Predict.glm not predicting missing values in response
Solution 1
When glm
fits the model, it uses only the cases where there are no missing values. You can still get predictions for the cases where your y
values are missing, by constructing a data frame and passing that to predict.glm
.
predict(m, newdata=data.frame(y, x))
Solution 2
The issue is with your call to glm
, which has a na.action
argument which is set to na.omit
Therefore these values are omited (and when predict.glm
is called, they are still omitted)
From ?glm
na.action
a function which indicates what should happen when the data contain NAs. The default is set by the na.action setting of options, and is na.fail if that is unset. The ‘factory-fresh’ default is na.omit. Another possible value is NULL, no action. Value na.exclude can be useful.
from ?na.exclude
(which is general NA
action help page)
na.exclude differs from na.omit only in the class of the "na.action" attribute of the result, which is "exclude". This gives different behaviour in functions making use of naresid and napredict: when na.exclude is used the residuals and predictions are padded to the correct length by inserting NAs for cases omitted by na.exclude.
generic_user
Updated on June 14, 2022Comments
-
generic_user almost 2 years
For some reason, when I specify glms (and lm's too, it turns out), R is not predicting missing values of the data. Here is an example:
y = round(runif(50)) y = c(y,rep(NA,50)) x = rnorm(100) m = glm(y~x, family=binomial(link="logit")) p = predict(m,na.action=na.pass) length(p) y = round(runif(50)) y = c(y,rep(NA,50)) x = rnorm(100) m = lm(y~x) p = predict(m) length(p)

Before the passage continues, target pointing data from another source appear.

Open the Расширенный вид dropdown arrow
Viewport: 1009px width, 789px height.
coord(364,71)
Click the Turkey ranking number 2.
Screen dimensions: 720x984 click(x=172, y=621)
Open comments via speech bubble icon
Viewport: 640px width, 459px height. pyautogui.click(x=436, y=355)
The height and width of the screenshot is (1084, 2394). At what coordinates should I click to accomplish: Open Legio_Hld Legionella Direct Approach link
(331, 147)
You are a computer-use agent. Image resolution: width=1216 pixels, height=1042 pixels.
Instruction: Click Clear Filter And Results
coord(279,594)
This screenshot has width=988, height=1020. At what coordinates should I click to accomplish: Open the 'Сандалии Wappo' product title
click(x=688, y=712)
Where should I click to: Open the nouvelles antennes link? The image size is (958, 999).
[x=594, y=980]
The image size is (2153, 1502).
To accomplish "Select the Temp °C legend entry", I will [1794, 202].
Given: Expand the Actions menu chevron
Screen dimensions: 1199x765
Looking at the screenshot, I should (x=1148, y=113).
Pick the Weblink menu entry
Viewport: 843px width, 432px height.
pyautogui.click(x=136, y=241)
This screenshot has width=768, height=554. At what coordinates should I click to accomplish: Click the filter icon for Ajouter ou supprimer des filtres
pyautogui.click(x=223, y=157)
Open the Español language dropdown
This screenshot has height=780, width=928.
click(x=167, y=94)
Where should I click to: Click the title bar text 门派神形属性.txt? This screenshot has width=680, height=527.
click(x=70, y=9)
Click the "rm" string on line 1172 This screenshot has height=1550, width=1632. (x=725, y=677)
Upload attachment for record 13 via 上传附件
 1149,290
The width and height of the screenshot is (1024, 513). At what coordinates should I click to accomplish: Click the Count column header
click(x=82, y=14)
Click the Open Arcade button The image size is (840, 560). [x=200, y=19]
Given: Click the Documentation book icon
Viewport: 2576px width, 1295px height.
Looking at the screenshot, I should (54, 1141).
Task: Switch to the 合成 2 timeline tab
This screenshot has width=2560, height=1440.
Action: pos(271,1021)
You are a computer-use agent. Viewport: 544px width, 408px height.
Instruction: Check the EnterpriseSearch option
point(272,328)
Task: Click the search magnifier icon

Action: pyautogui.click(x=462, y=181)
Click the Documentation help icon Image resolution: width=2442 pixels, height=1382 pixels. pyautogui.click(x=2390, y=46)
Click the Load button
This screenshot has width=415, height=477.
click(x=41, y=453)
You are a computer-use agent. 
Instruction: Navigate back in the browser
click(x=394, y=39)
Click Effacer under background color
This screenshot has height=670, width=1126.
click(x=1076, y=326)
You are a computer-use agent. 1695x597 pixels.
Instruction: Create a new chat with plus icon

The length of p should be 100, but its 50. The weird thing is that I have other predicts in the same script that do predict from missing data.
EDIT: It turns out that those other predicts were quite wrong -- I was doing
imputed.value = rnorm(N,mean.from.predict,var.of.prediction.interval)
. This recycled the mean and sd vectors from the lm predict or glm predict functions whenlength(predict)<N
, which was quite different from what I was seeking.So my question is what about my example code is stopping glm and lm from predicting missing values?
Thanks!
-
generic_user about 11 yearsI am indeed constructing imputations. What I want is $X'\hat\beta$ for the $X$ values where $Y$ is missing. Edit: sorry, is there no latex in this forum? I mean fitted values with prediction intervals for new data. I suppose I could do so manually, but I expected predict to, well, predict. Whether I use them for imputations or whatever should be up to me.
-
generic_user about 11 yearsThanks -- this works, but is odd. I guess the "original" data when newdata is left to default is the model matrix, rather than the variables fed to glm.
-
generic_user about 11 yearsJust to add extra appreciation for this answer: you helped me to find a potentially MASSIVE error in my code. Really grateful.
-
IRTFM about 11 yearsDownvoting for correct advice about software behavior that doesn't meet ones fantasies is childish.
-
generic_user about 11 yearsI downvoted your comment because it wasn't constructive. You make unfounded assumptions in a mildly hostile tone. Whats more, your answer is not in fact an answer, but rather a comment/a request for further information.
-
IRTFM over 8 yearsAnother downvote to this? I suppose leaving this answer ... and it is an answer (since R does NOT impute for missing values in data given to
glm
even with other values for na.action)... will continue to annoy people who have difficulty accepting reality. If you want to impute data then you need to use a package that provides that facility. -
generic_user over 8 yearsTwo years ago when I was learning R, you provided a technically correct, if rude and useless answer. A useful answer would have been to explain that
predict
when applied to a fitted model defaults to the model frame stored in the (g)lm object, which in turn omits observations with missing values. It is a bit dense in fact to assume that anyone would seek imputation from a predict function. If you had actually looked at what I was asking at the time, you would have seen that I wanted predictions ofy
wherex
is observed. Imputation usually refers to efforts to account for missing covs -
IRTFM over 8 years@generic_user: How is it rude to say that R does not return a value from
predict.glm
for cases that have missing values? You are the only one who has suggested that I am "dense". I just suggested that you appeared to have gotten an incorrect idea. You said you had observed something different and I suggested that you needed to provide a demonstration in code. In a technical forum that's not being "rude", it's being accurate.